Rule 5120:1-1-39 | Use of force.
(A) Parole officers in the exercise of their legal duties as supervisors of a large number of parolees, releasees, and community control offenders, some of whom have a history of aggressive violent behavior, may occasionally be confronted with situations which make it necessary to use force. This administrative regulation specifies the circumstances under which force may be used lawfully.
(B) As used in this administrative regulation:
(1) "Force" means any violence, compulsion, or constraint physically exerted by any means upon or against a person or thing.
(2) "Deadly force" means any force which carries a substantial risk that it will proximately result in the death of any person.
(3) "Physical harm to persons" means any injury, illness, or other physiological impairment regardless of its gravity or duration.
(4) "Serious physical harm to persons" means any of the following:
(a) Any mental illness or condition of such gravity as would normally require hospitalization or prolonged psychiatric treatment.
(b) Any physical harm which carries a substantial risk of death.
(c) Any physical harm which involves some permanent incapacity, whether partial or total, or which involves some temporary, substantial incapacity.
(d) Any physical harm which involves some permanent disfigurement or which involves some temporary, serious disfigurement.
(e) Any physical harm which involves acute pain of such duration as to result in substantial suffering, or which involves any degree or prolonged or intractable pain.
(5) "Risk" means a significant possibility, as contrasted with a remote possibility, that a certain result may occur or that certain circumstances may exist.
(6) "Substantial risk" means a strong possibility, as contrasted with a remote or significant possibility, that a certain result may occur or that certain circumstances may exist.
(C) An officer is authorized to use force, other than deadly force, when and to the extent he or she reasonably believes that such force is necessary.

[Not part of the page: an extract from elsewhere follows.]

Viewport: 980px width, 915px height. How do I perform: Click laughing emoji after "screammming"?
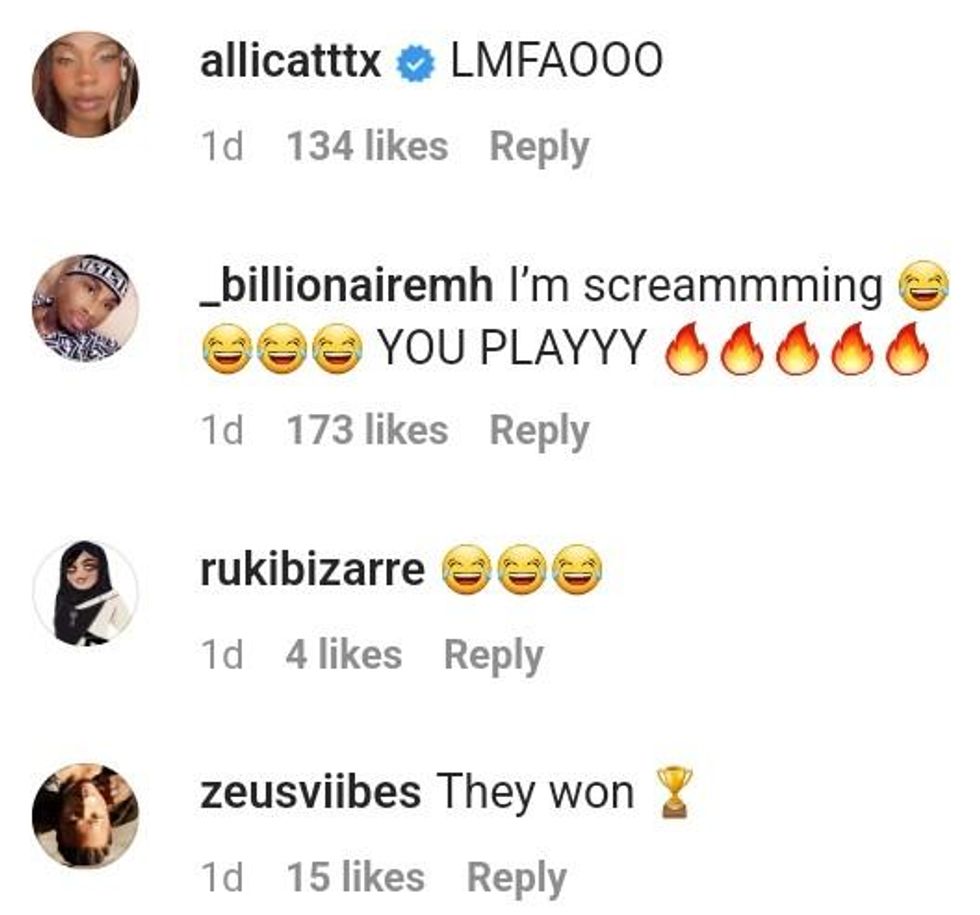point(923,286)
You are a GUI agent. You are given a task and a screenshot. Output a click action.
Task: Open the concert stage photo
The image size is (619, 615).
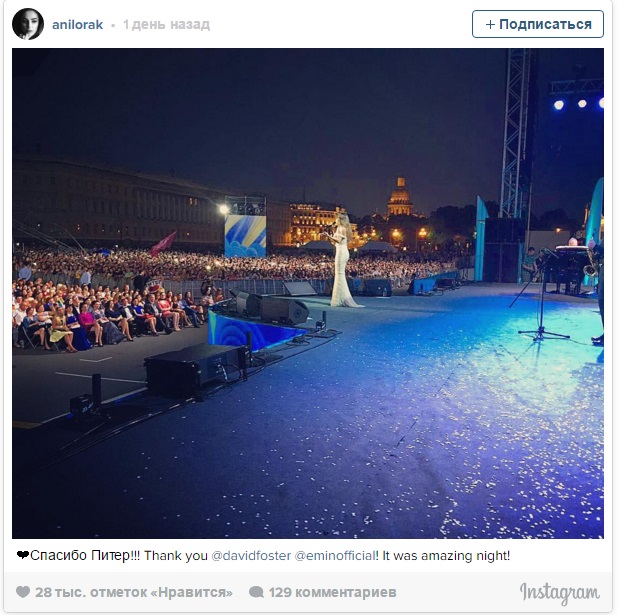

There are five general situations in which an officer may legally use force against a parolee, releasee, or community control offender.
(1) Self-defense from an assault by a parolee, releasee, or community control offender.
(2) Defense of third persons, such as other employees, individuals under supervision, or by-standers, from an assault by a parolee, releasee or community control offender.
(3) Controlling or subduing a parolee, releasee, or community control offender who refuses to comply with a condition of supervision.
(4) Prevention of a crime.
(5) Prevention of an escape.
(D) Physical harm to persons shall not be used as punishment.
(E) Generally, an officer acting within the scope of his or her duties, is authorized to use deadly force, when and to the extent he or she reasonably believes that such force is necessary to defend oneself or another person from serious physical injury or death.
(F) The use of chokeholds or other vascular neck restraints is prohibited in all circumstances except when officers are justified in using deadly force to defend themselves or others from serious physical injury or death.
(G) Whenever possible, an oral warning shall be given prior to the use of deadly force or when the circumstances may produce physical harm or serious physical harm to a releasee or community control offender.
(H) When force of any kind is exerted on a releasee or community control offender, an unusual incident report shall be submitted within twenty four hours to the chief of the adult parole authority.